Normally, Wednesday is not a noteworthy day.
It is true that she can be distinguished from her ugly, mean, cruel sister by the name of Monday.
She is not Tuesday, which is really Monday in disguise.
However, she does not even have the title of Friday Eve, like Tuesday.
And she sure is not that sexy, elusive motherfucker by the name of Friday.
But now, Wednesday has something to set her apart from her sisters now.
It makes her unique. It makes her stand out.
And that something is the show Castle Rock.

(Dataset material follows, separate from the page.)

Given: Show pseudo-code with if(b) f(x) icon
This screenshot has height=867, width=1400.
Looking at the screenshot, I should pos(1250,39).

The anticipation begins to build within me throughout the week.
Every morning, I wake up.
As the radio alarm blares out the annoying music our local station plays and my dogs start barking and demanding that I get up, I take a moment to reflect upon what day it is.
As the week goes on, my hope builds up.
And finally, it is Wednesday.
I may have to drag myself out of bed and do my half ass attempts at “adulting,” but at least I know that I can come home, plop down on the couch, and spend approximately the next 53 minutes or so in the world that is the love child of JJ Abrams and Stephen King.

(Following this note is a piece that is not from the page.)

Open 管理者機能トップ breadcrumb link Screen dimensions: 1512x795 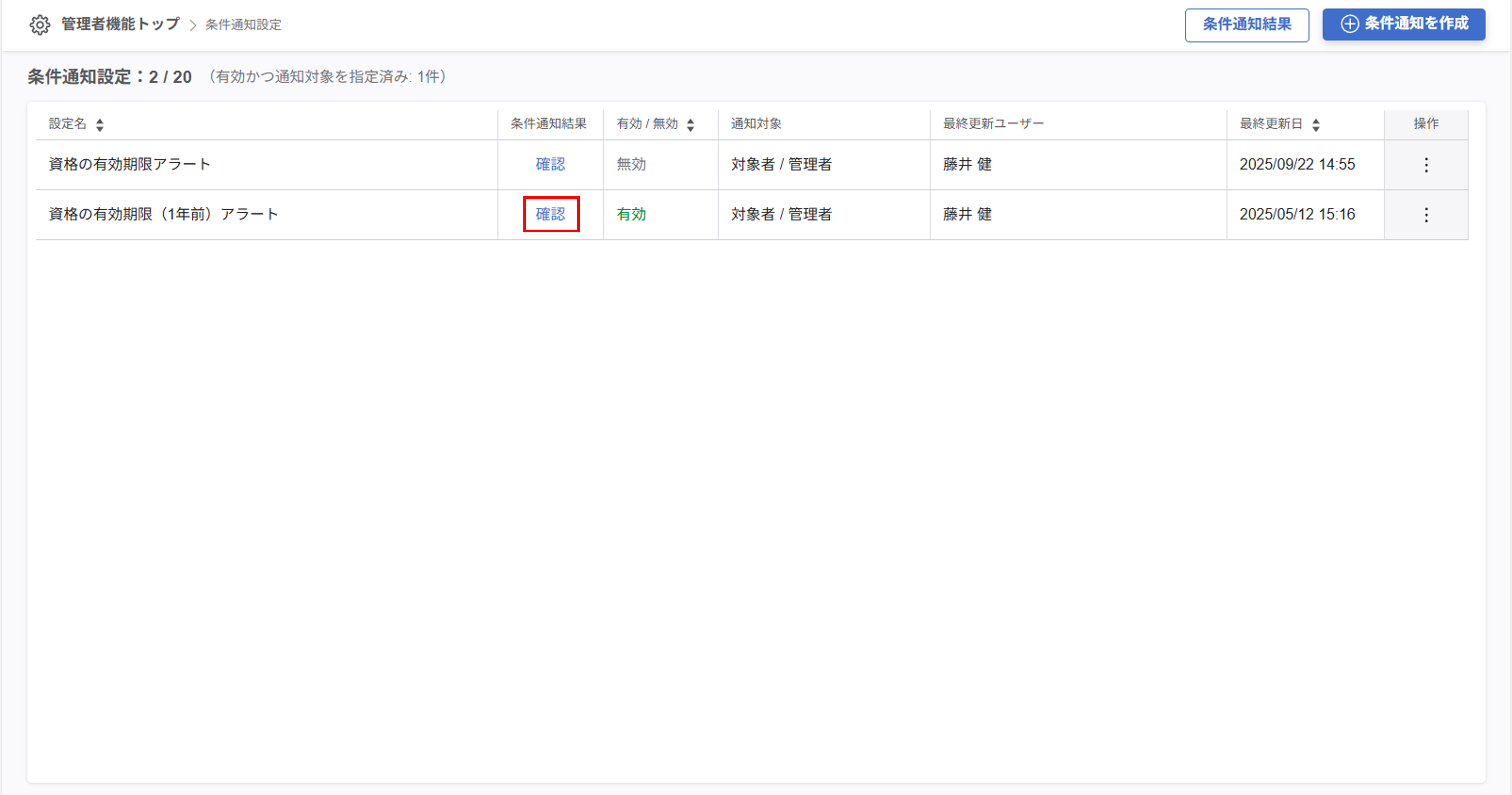point(120,24)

And then the cycle begins all over again once I am done.
I love it, I wouldn’t have it any other way.
So join me in my recap and review of episode 6, titled Filter.
And, as always:
The episode begins with Alan and The Kid. The Kid tells Alan that he can help Ruth, but only if Alan can retrieve the car that Warden Lacy passed away in. Alan agrees, but the car is now located in a junkyard in Syracuse, so Alan makes a trip to retrieve it.

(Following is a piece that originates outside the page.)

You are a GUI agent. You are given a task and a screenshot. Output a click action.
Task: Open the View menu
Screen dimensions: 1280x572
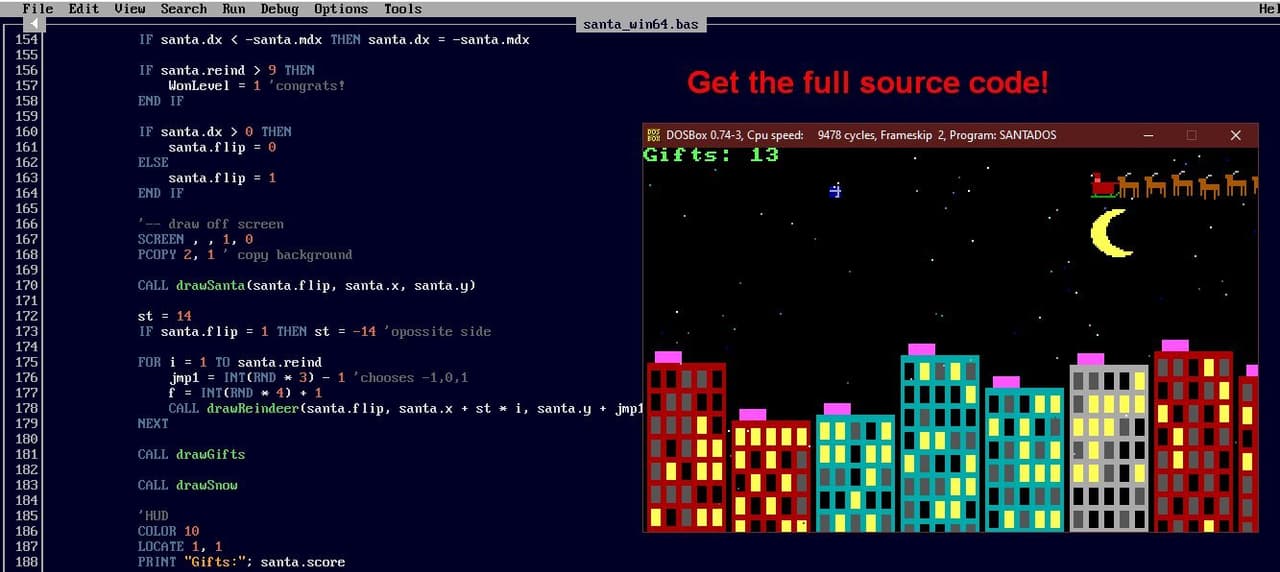(x=130, y=9)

Henry heads to the bus station to meet his son Wendell. He and Wendell return to the Deaver home, so that Wendell can spend some time with Ruth. While Ruth, Henry and Wendell are standing in the kitchen, The Kid makes an appearance in the backyard. He appears to be wearing the suit that Reverend Deaver was buried in.
The Kid is dropped off at Juniper Hill, a local mental hospital, by Henry. Henry hopes that The Kid can recover his memories.
Later that evening, Wendell asks his father who his biological parents were. Henry avoids the questions, and tells his son that Ruth is his “real” mother.
Alan arrives at the junkyard. He offers a man $500 for Warden Norton’s vehicle, but the man refuses. Alan then takes the vehicle from the man by gunpoint, as he is desperate to help Ruth.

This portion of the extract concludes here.